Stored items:

____________________

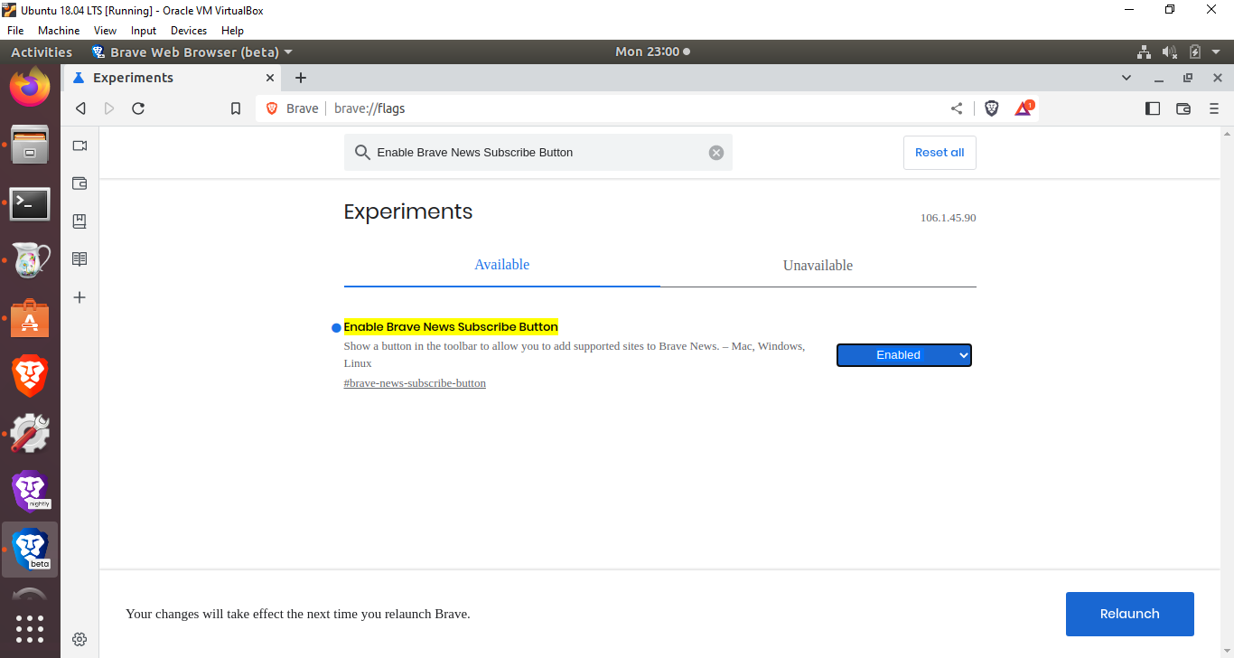Add a new sidebar item with the plus icon
1234x658 pixels.
tap(79, 296)
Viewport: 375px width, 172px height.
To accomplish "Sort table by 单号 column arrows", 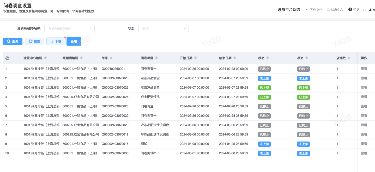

____________________

Instructions to follow: Emit an exact copy of the lines from the line bearing "Viewport: 375px width, 172px height." through the last line above, inclusive, and leave the images out.

Reply:
Viewport: 375px width, 172px height.
To accomplish "Sort table by 单号 column arrows", 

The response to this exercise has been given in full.